In Which Ryan Erik Adamsons Is Demonstrably Older

December 2020 | 1:4

45172.jpeg

This is Goomba auditioning to be the emoji for upside-down question marks. Also, it turns out that upside-down question marks do not have a special name other than “upside-down question marks” which seems like a missed opportunity, so I propose that these are henceforth referred to as “Goombas” (capitalization optional). I’ll keep everyone posted as soon as I hear back from the Chicago Botanic Garden about all my flower name proposals.

What's Been Happening

I don’t really remember my tenth birthday. I’m sure my folks put on a good party and that I got presents that were meaningful and appreciated, but I definitely don’t have any specific memories without doing some research.

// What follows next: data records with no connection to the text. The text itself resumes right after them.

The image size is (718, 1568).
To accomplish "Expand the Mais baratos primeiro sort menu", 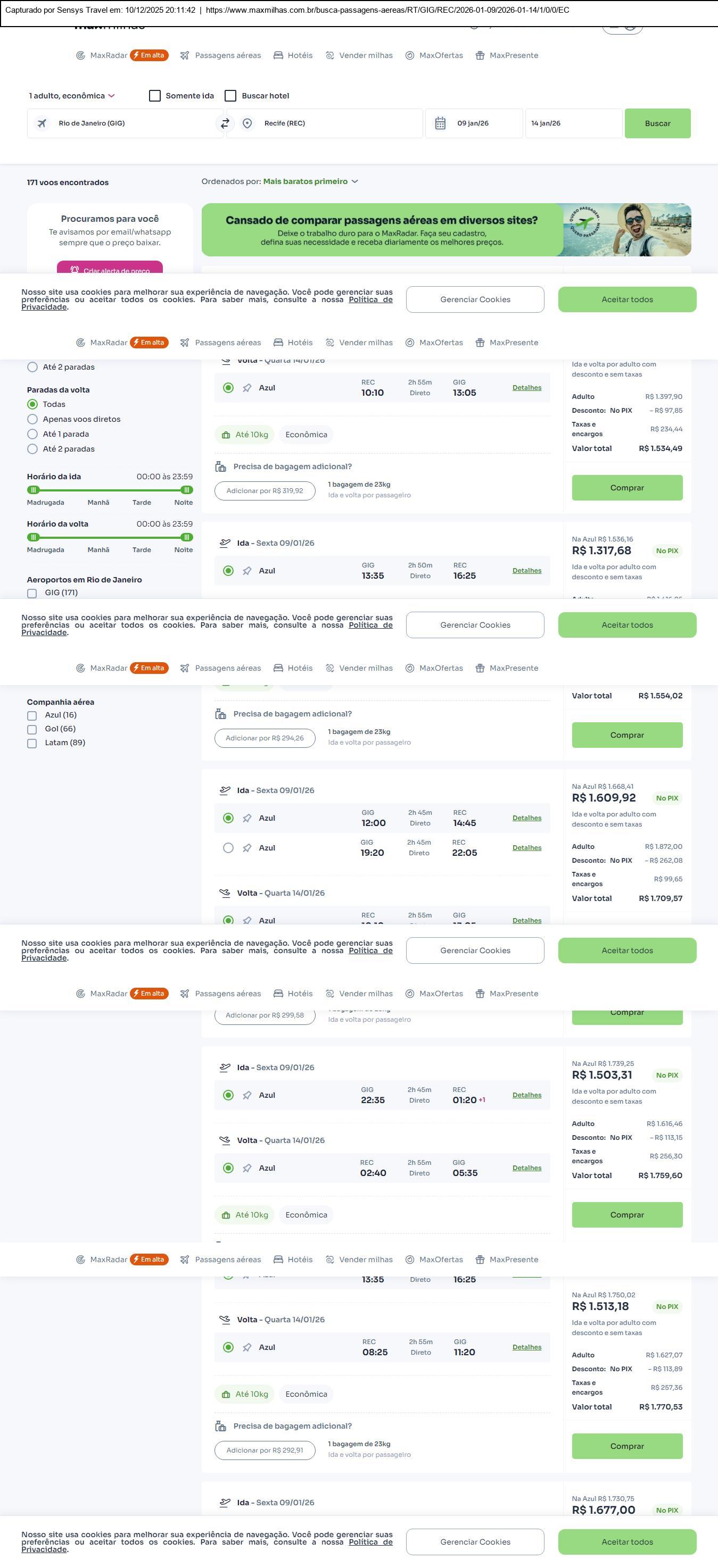I will [311, 181].
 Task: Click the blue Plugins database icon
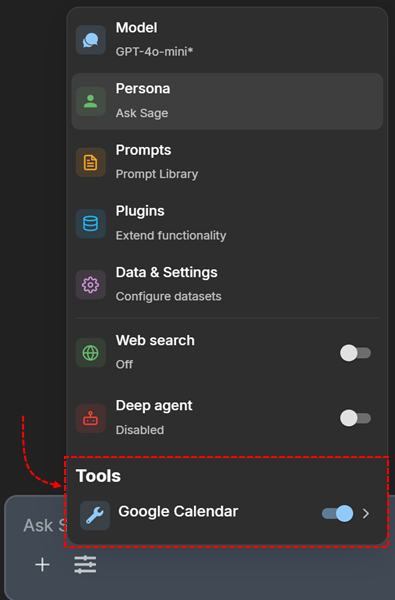(x=91, y=223)
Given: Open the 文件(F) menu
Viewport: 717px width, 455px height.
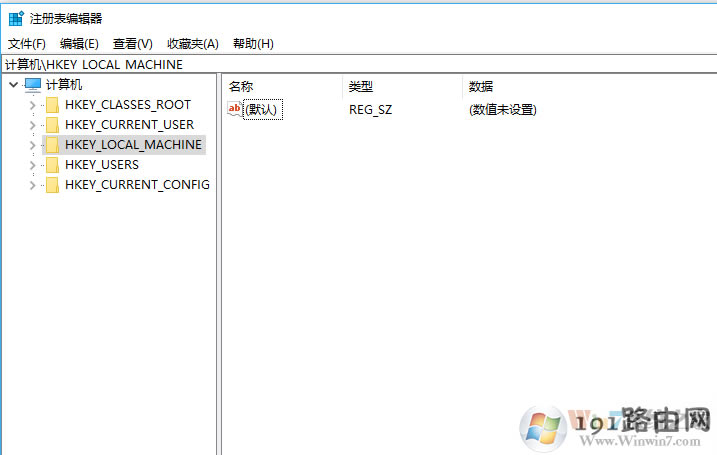Looking at the screenshot, I should pyautogui.click(x=27, y=44).
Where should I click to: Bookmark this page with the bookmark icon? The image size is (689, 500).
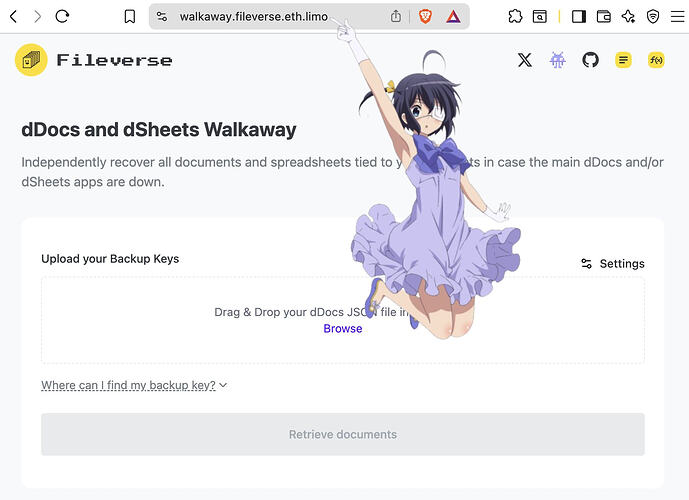(130, 17)
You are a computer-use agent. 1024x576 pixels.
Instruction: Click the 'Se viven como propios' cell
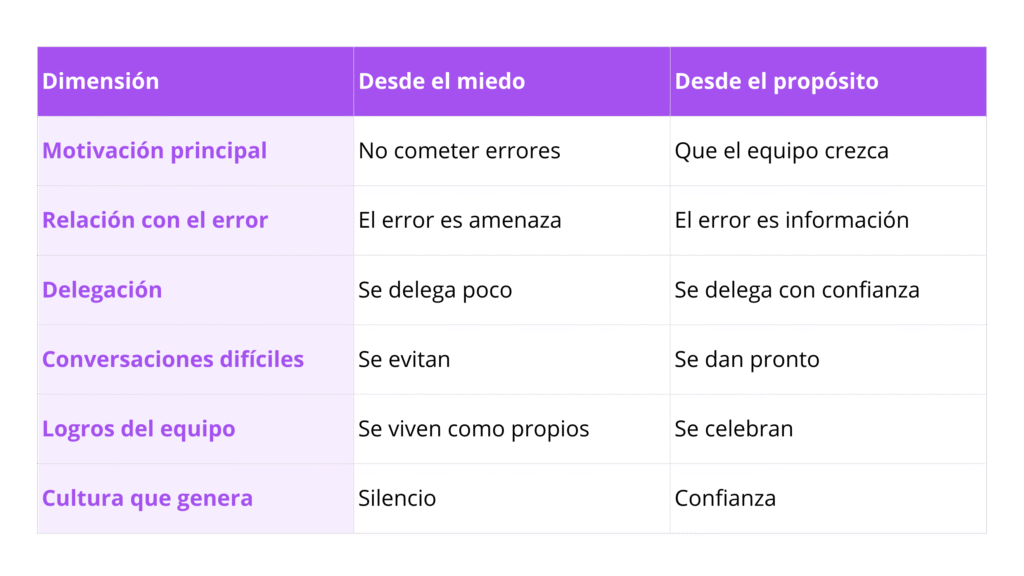pyautogui.click(x=474, y=429)
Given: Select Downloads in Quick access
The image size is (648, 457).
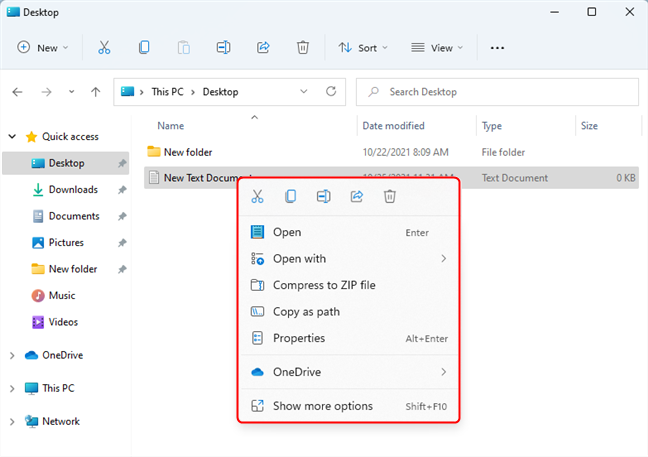Looking at the screenshot, I should pyautogui.click(x=73, y=189).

The odds are good that I was playing in a soccer all-star tournament at the time, and I was working on a pinewood derby car for cub scouts which I only know because a little over a month later I was at the pinewood derby when Operation Desert Storm happened.

On my twentieth birthday, I had recently transferred colleges and moved to Ohio, was relearning to play the trumpet for approximately the fourth time after getting my braces off and playing a G bugle all summer, was intending to be a music education major and had not yet taken a lesson with either of who would become my two primary trumpet teachers. I don’t have a specific memory of the day, but I was probably at/preparing for/recovering from a drum corps camp where we were extremely happy to have moved up from thirteenth to twelfth place and back into DCI finals. It was a little less than a year before 9/11.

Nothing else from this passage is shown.